Осмотр – обследование, сделанное в ходе проверки и основанное зрительном восприятии аудитора.

Известно, что благодаря зрению, человек получает до 85% поступающей к нему информации.

В ходе осмотра аудитор ищет главным образом материальные доказательства соответствия. Это особенно важно при проверке, проводимой в производственных помещениях, в лабораториях, на складах хранения про­дукции и т.п.

Объекты осмотра:

Документация – процедуры и записи (наличие, состояние, доступность);

Производственная среда – состояние рабочих мест (соответст­вие технологии, обеспечение безопасности);

Инфраструктура – оборудование, оснастка, инструмент, энерго­обеспечение, транспорт, связь (наличие, состояние, соответствие технологии);

Средства измерения, контроля и испытаний (наличие, состояние, соответствие технологии, метрологическим правилам и нормам);

Персонал (наличие, квалификация, поведение);

Продукция (порядок обращения, соответствие технологии).

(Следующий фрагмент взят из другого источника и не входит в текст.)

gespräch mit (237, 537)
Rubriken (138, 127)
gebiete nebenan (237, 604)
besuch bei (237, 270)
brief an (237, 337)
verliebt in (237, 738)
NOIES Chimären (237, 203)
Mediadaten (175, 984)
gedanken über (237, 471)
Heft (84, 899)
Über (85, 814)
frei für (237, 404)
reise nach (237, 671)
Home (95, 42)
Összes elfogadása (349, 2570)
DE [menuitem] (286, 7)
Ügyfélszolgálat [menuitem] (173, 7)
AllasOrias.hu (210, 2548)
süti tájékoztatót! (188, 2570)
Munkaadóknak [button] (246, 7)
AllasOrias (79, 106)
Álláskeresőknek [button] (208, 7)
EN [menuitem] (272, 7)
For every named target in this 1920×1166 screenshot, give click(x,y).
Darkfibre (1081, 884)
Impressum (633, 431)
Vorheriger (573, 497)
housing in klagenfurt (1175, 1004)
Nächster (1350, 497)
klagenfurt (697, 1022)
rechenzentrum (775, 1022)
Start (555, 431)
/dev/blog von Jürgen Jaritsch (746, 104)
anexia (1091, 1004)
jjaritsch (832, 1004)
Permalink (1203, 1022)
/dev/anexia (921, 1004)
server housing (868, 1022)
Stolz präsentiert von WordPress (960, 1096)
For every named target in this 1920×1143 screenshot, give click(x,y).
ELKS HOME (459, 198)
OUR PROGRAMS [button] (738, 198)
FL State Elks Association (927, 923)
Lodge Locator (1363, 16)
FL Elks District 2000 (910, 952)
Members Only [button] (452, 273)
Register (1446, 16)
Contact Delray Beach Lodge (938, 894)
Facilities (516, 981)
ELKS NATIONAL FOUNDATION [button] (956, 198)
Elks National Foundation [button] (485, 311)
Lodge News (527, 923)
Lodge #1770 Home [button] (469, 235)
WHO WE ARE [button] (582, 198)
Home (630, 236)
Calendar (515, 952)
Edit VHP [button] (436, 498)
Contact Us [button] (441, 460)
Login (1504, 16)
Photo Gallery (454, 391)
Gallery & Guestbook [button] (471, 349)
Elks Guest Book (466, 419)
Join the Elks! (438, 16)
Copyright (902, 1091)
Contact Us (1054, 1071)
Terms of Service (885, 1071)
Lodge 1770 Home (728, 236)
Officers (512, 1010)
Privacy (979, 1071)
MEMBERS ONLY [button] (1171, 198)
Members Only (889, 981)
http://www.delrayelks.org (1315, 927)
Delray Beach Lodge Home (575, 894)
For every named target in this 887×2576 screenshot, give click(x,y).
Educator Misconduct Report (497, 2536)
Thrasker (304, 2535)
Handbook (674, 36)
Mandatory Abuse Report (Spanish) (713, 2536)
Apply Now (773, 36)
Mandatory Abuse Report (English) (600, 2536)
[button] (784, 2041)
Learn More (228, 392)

При осмотре аудитор должен быть внимателен к деталям.

Опрос

Опрос - метод получения первичной информации об объеме ауди­торской проверки в виде ответов на вопросы. В приложении Ж приведены рекомендации по организации и технике беседы.

Опрос может проводиться в форме анкетирования (посредством оп­росного листа) или в форме непосредственной беседы (интервью). В приложении Ж приведены рекомендации по организации и технике беседы.

Методы проверки информации и формирования наблюдений аудита

Результатом сбора информации являются свидетельства аудита.

Свидетельство аудита записи, изложение фактов или другая ин­формация, которые связаны с критериями аудита и могут быть провере­ны .

Свидетельства аудита могут быть качественными или количествен­ными.

С помощью методов проверки информации на базе собранных сви­детельств аудита формируются наблюдения аудита.

Наблюдения аудита - результаты оценки собранных свидетельств аудита в зависимости от критериев аудита.

Наблюдения аудита могут указывать на соответствие или несоот­ветствие критериям аудита или на возможности улучшения.

Наблюдения, в свою очередь, являются основой заключения по ре­зультатам аудита.

Выходные данные аудита, предоставленные группой по аудиту после рассмотрения целей аудита и всех наблюдений аудита.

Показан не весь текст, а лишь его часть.